Я зарабатывала на жизнь тем, что обновляла словарные статьи. Всю неделю я работала над словом «взломать». Карточки для заметок валялись по всему столу и даже на полу. Слово было хитрым, и простые определения тут не годились. Такие мне нравились больше всех. Они точно «ушной червь», песня, которую никак не вытряхнешь из головы. Часто я замечала, что вставляю их в предложения, в которых им совсем не место. Расшифровать код. Взломать записку. Прервать. Я продиралась через весь алфавит, и когда добиралась до конца, он был уже другим, хотя бы слегка. То же самое происходило с воспоминаниями о тебе. Когда я была моложе, я возвращалась к ним снова и снова, пытаясь выудить оттуда какие-то детали, цвета или звуки. Только всякий раз, как я обращалась к какому-то воспоминанию, оно уже было слегка другим, и я понимала, что уже не могу понять, что произошло в действительности, а что я привнесла в него. После этого я перестала вспоминать, и наоборот, стала пытаться забыть. С этим я всегда лучше справлялась.

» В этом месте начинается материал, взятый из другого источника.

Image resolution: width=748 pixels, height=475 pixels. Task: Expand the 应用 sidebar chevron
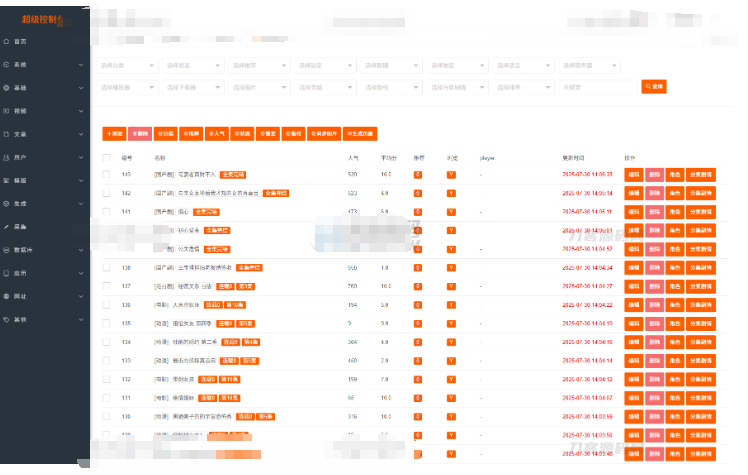tap(82, 273)
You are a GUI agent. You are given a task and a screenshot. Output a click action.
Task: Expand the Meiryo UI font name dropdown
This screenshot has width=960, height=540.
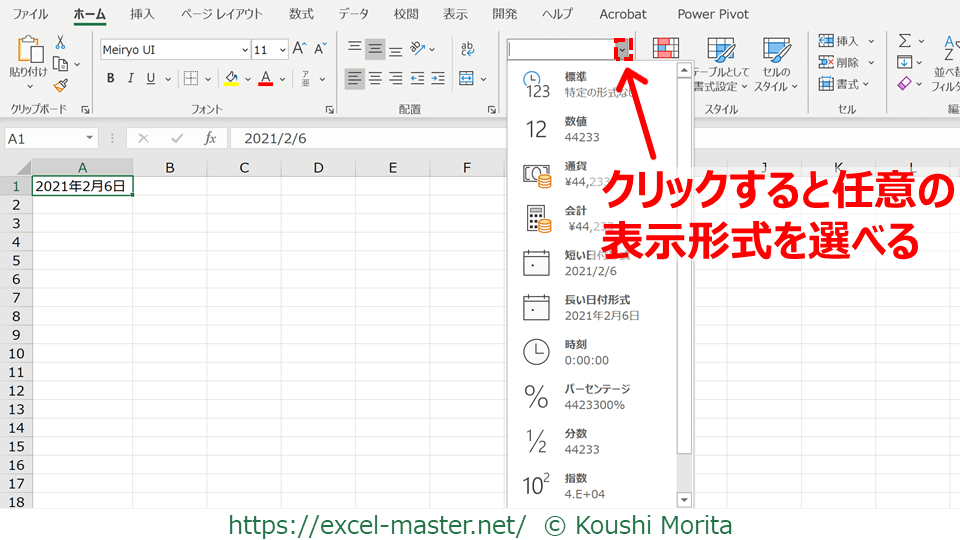245,50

Каждые несколько месяцев я обзванивала больницы, морги, полицейские участки – и спрашивала, не видел ли кто тебя. Два раза за прошедшие шестнадцать лет мне почти улыбнулась удача: в компании лодочников-браконьеров оказалась женщина, подходившая под составленное мной описание; пара детишек сообщила, что видели тело в лесу, но потом признались, что соврали. Мне уже не мерещилось твое лицо в лицах других женщин на улицах, но обзванивать морги вошло в привычку. Иногда мне казалось, что я делаю это, пытаясь убедить себя, что ты больше не вернешься.
Тем утром я была на работе. Кондиционер так морозил, что все были в джемперах и шарфах и в перчатках без пальцев. Лексикографы – причудливое племя. Хладнокровные тугодумы, разборчивые в словах. Сидя за своим столом – над грудой карточек, – я вдруг осознала, что уже почти пять месяцев не наводила справки о тебе. Самый долгий интервал. Я ушла в ванную комнату и обзвонила обычные места. Я составляла твое описание с учетом временных изменений. Белая женщина, за шестьдесят, темные волосы с проседью, рост пять футов один дюйм[1], около 70 кг, родинка на левом плече, татуировка на лодыжке.
В последнем морге, куда я позвонила, мужчина сказал, что как раз прикидывал, обратится ли кто-то за ней.
Ты всегда казалась такой могучей, нескончаемой, неподвластной смерти. Я ушла с работы пораньше. В том районе велись дорожные работы, и автобус долго петлял, прежде чем выбраться из города. Я никогда особо не походила на тебя, но в отражении грязного стекла ты проглянула сквозь уголки моего лица. Я вцепилась в поручень переднего сиденья. В тот вечер я собрала сумку, арендовала машину, перекрыла воду. Утром я выехала на опознание твоего тела.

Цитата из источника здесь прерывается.